For motor policy during pretraining, it might be simplest to do something like a sliding window of your 10x10 patch across the 28x28 image, similar to how convolutional kernels move. So, within 9 steps (with some overlap between patches), your model should see the entire object.

Once the pretraining is good (i.e. the object models look reasonable when loading from memory), then we can move onto better accuracy and speed. Good luck! Let us know how it goes.

skj9865 · May 19, 2025, 6:14am

Hi,

I followed your debugging suggestions and found that the training pipeline isn’t producing sensible graphs for most digits.

What I see :
Digit: ‘0’
Graph snapshot

comment : White nodes outline a clear “0”. Looks fine.

Digit: ‘1’
Graph snapshot

comment : Shape is recognisable but the stroke is tilted.

Digit : ‘2’ to ‘9’
Graph snapshot : (not shown)
comment : Graphs are essentially noise—no digit structure.

My guess is that DepthTo3DLocations (D2L), which is designed for RGB-D input, is still running and filtering the 2-D patches in a way that discards most strokes.
Because I don’t need any true 3-D processing for MNIST, I’d like to bypass D2L entirely.

Questions

Is DepthTo3DLocations strictly required for the LM to function, or can I disable it when working with flat images?
If it must stay, is there a recommended flag / minimal setting to make it use only the semantic mask and ignore the depth-based surface filtering?

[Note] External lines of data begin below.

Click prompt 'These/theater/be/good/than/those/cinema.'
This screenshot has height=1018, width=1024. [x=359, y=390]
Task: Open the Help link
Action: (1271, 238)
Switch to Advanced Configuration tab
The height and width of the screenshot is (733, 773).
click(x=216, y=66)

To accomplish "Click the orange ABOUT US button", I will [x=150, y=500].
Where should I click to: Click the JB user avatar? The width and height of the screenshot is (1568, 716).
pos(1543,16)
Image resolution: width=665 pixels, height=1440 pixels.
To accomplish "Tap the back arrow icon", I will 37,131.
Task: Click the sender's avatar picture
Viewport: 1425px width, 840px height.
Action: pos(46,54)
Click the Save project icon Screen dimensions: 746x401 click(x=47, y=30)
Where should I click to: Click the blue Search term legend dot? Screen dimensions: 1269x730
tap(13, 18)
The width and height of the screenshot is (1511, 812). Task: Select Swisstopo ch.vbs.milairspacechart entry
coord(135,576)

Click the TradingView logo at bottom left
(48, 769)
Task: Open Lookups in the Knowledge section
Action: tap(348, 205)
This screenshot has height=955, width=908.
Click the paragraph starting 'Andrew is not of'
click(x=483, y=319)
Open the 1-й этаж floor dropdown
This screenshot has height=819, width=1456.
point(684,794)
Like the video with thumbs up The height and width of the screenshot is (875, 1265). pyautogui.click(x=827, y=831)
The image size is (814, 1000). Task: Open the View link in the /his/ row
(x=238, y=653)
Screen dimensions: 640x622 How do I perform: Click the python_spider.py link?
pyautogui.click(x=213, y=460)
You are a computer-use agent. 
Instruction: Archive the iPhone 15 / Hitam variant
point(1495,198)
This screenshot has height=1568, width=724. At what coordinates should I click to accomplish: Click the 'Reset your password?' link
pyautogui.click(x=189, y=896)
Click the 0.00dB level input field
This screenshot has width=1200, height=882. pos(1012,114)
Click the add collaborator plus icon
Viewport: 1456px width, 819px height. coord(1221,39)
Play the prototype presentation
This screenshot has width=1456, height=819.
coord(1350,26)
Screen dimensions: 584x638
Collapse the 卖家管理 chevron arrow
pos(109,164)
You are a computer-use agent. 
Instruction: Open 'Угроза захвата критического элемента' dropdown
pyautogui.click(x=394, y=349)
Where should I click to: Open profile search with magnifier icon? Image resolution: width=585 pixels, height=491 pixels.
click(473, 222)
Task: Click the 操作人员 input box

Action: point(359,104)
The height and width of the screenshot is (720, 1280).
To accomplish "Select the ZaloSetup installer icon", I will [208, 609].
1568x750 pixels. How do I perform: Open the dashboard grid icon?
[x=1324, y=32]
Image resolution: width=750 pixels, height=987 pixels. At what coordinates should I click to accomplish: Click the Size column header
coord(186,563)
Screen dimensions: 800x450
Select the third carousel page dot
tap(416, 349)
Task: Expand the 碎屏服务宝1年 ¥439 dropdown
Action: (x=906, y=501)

Any pointers would be much appreciated!

Repo & quick-start

I pushed my current 2-D branch here:

Steps to reproduce:

1. Place MNIST samples

mv mnist ~/tbp/data/

2. Train

python benchmarks/run.py -e mnist_training

3. Inspect a graph model

cd benchmarks/mnist/log/mnist_training
python model_check.py --object_name 0_0 # examples: 0_0, 1_5, …, 9_4

The code is still rough, but it should run end-to-end.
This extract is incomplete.